Strona główna Wiadomości z Niemiec Aktualności Rząd Niemiec debatuje na temat trzeciej płci

    Rząd Niemiec debatuje na temat trzeciej płci

    Rząd Niemiec debatuje na temat trzeciej płci

    Do końca roku rząd niemiecki musi uregulować kwestię wpisywania do paszportów trzeciej płci. Wielu ministrów z SPD jest przeciwna propozycji ministra ds. wewnętrznych.

    Minister ds. wewnętrznych Horst Seehofer z CSU przedstawił projekt ustawy, który ma uregulować prawa ludzi, nie mających jednoznacznie określonej płci. Jednak Minister Sprawiedliwości Katarina Barley oraz Minister ds. Rodziny Franziska Giffey (obie z SPD) nie chcą zaakceptować tego projektu. Tak informuje „Spiegel” powołując się na pismo z Ministerstwa Sprawiedliwości. Pada tam sformułowanie, że projekt Seehofera „jest jeszcze niedojrzały”.

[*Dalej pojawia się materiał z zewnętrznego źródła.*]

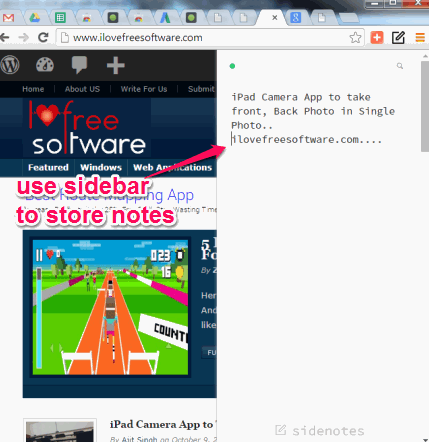Image resolution: width=429 pixels, height=442 pixels.
Task: Switch to the Google Drive tab
Action: 34,17
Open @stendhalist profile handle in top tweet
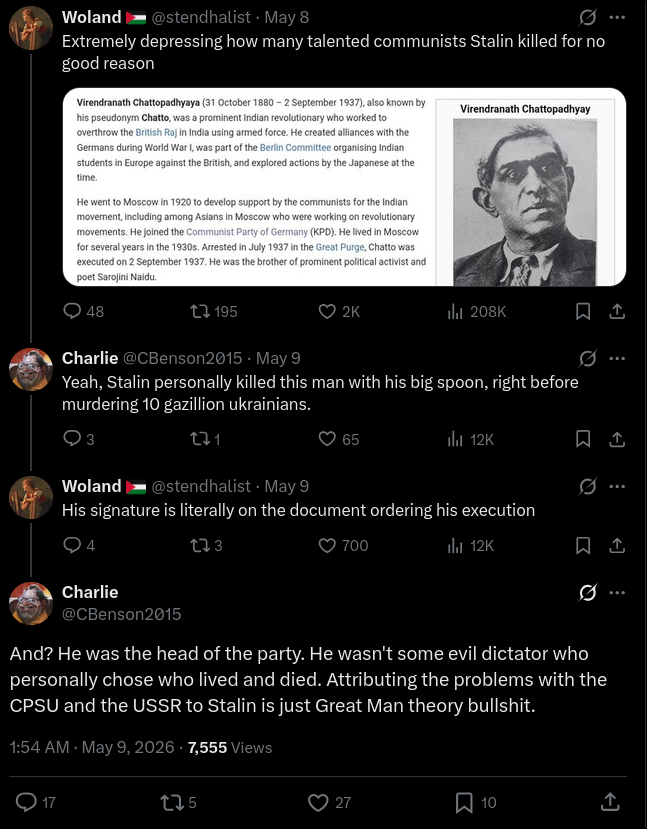 (x=201, y=17)
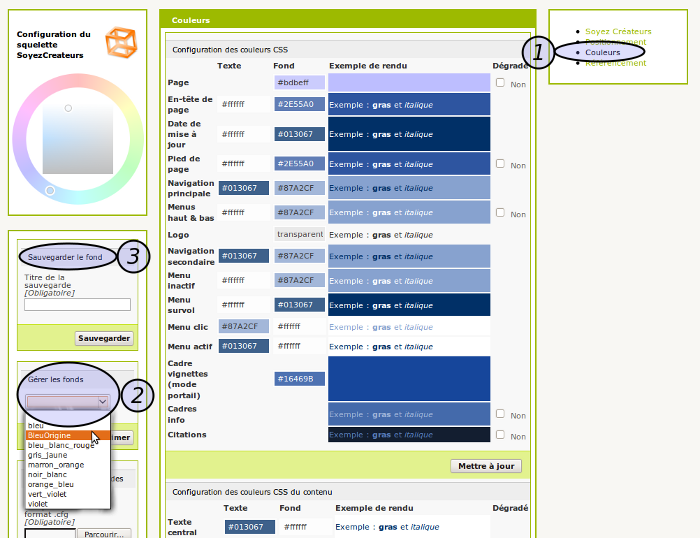Screen dimensions: 700x538
Task: Open the Référencement link
Action: [616, 63]
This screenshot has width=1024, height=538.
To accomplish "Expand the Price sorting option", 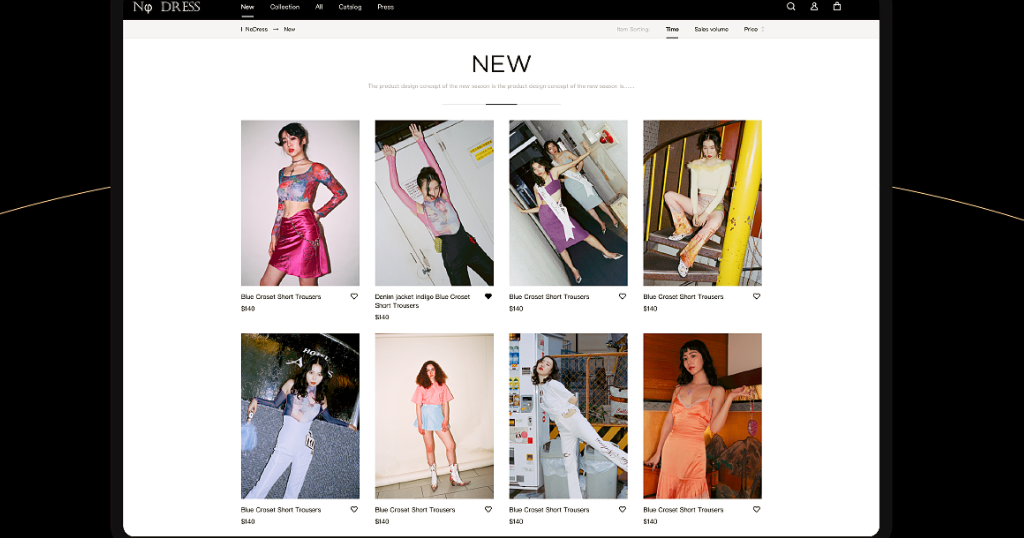I will (752, 30).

    Na początku listopada zeszłego roku, Federalny Trybunał Konstytucyjny zażądał, aby wprowadzić trzecią płeć do rejestru urodzeń. Sędziowie zadecydowali, że osoby interseksualne, które nie są ani mężczyzną ani kobietą, powinny mieć możliwość „prawidłowego” wpisania swojej płci. Tą decyzję Ministerstwo Seehofera musi teraz wcielić w życie i to do końca roku.

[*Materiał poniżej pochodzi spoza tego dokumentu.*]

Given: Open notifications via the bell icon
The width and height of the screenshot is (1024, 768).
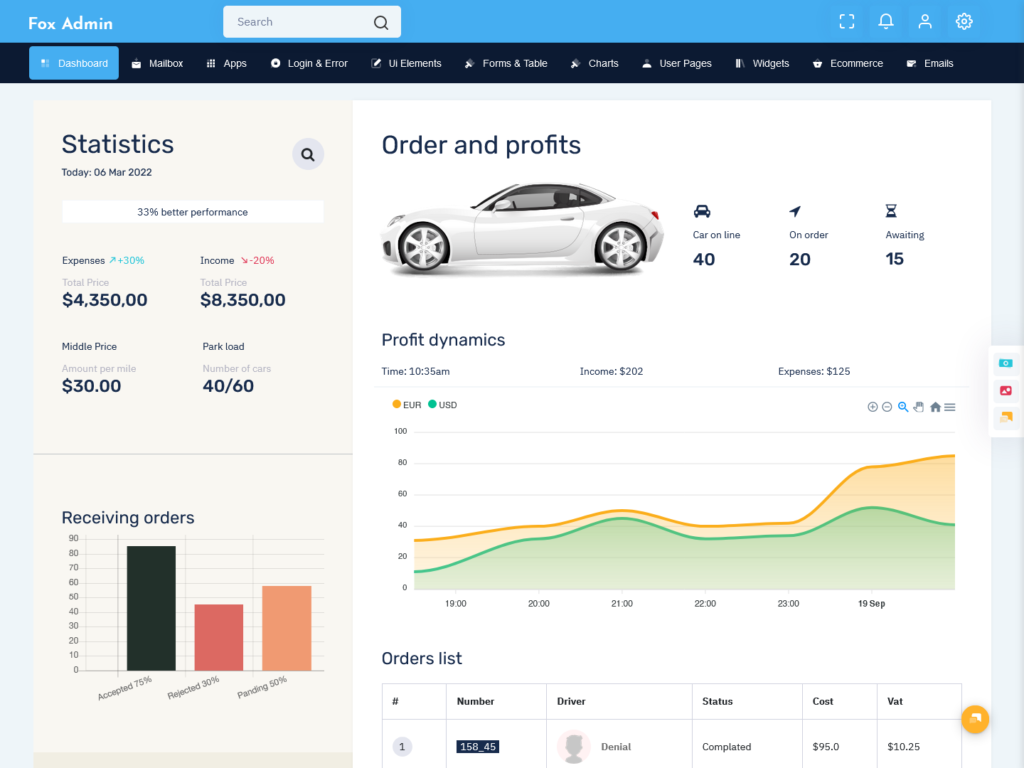Looking at the screenshot, I should pos(885,21).
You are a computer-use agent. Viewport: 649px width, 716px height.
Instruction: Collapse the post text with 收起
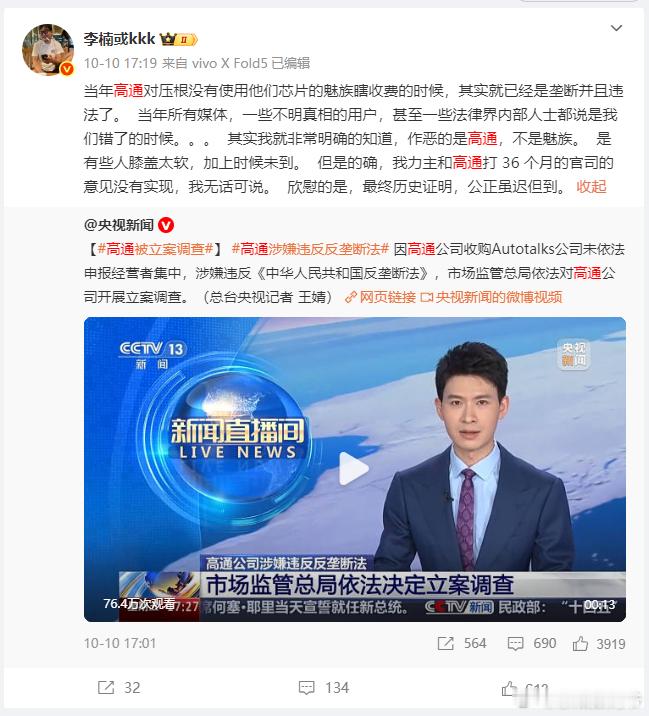point(591,186)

    „inna”, „odmienna”, „inter” – jakie określenie na trzecią płeć?

    Z pisma Ministerstwa Sprawiedliwości wynika, że w projekcie Seehofera brak jest równowagi pomiędzy osobami interseksualnymi, a transseksualnymi. Katarina Barley żąda jednolitej ustawy dla obydwu grup. Jednak Seehofer nie chce się na to zgodzić. Wg. „Spiegla” jego ministerstwo planuje zastosować rozwiązanie minimalne z prawniczego punktu widzenia. Osoby, które nie postrzegają się ani jako mężczyzna ani jako kobieta, miałyby wpisać w swój paszport płeć jako „inna” (niem. anderes).

    Jednak Minister Sprawiedliwości oraz Minister ds. Rodziny uważają to określenie za uwłaczające ludzkiej godności. Katarina Barley żąda określenia „kolejna” (niem. weiteres) a z kolei Franziska Giffey jest za wprowadzeniem określenia „różna” (niem. divers) lub „inter”.

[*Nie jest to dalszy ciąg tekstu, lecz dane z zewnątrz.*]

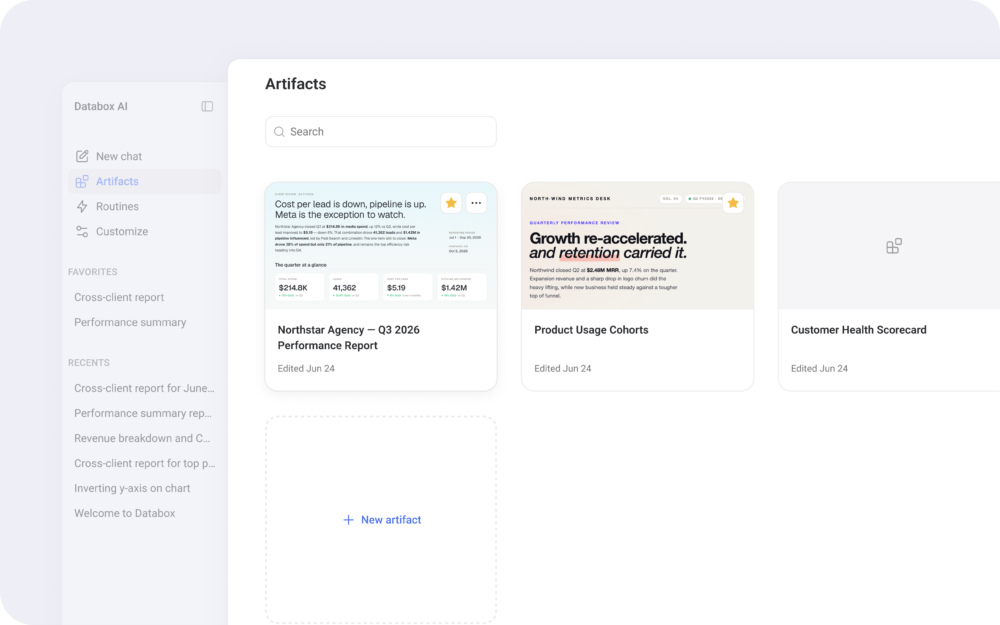Open the Product Usage Cohorts thumbnail
Image resolution: width=1000 pixels, height=625 pixels.
pyautogui.click(x=638, y=246)
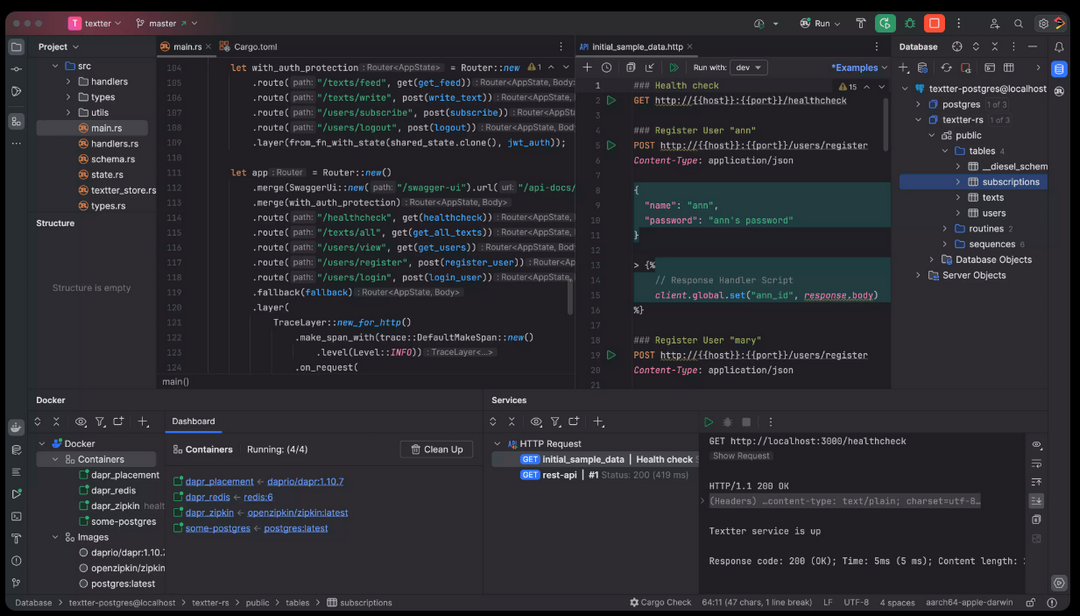1080x616 pixels.
Task: Open Search Everywhere magnifier icon
Action: (1019, 23)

    W Niemczech żyje 80.000 osób interseksualnych

    Ministerstwa debatują również nad tym, od kiedy dzieci powinny decydować, jaka płeć będzie widniała w ich paszporcie. Seehofer ma w planach, aby dzieci w wieku już od 14. roku życia mogły same decydować, jaki będzie zapis w ich aktach stanu cywilnego. Katarina Barley chce z kolei „przynajmniej rozważyć” opcję, aby nawet młodsze dzieci mogły o tym zadecydować. Chce też, aby w przypadku sporu to dzieci mogły zadecydować o tym, jaka płeć będzie wpisana – bez konieczności zgody rodziców. W późniejszym życiu mogłyby jeszcze zmienić zdanie i zdecydować się na inną płeć.

    Niemiecka Rada Etyki (niem. Der Deutsche Ethikrat) wychodzi z założenia, że w Niemczech żyje ok. 80.000 ludzi, których cechy związane z przynależnością do danej płci, nie są jeszcze w pełni jednoznacznie ukształtowane. Osoby interseksualne mogą mieć męskie hormony i żeńskie narządy płciowe.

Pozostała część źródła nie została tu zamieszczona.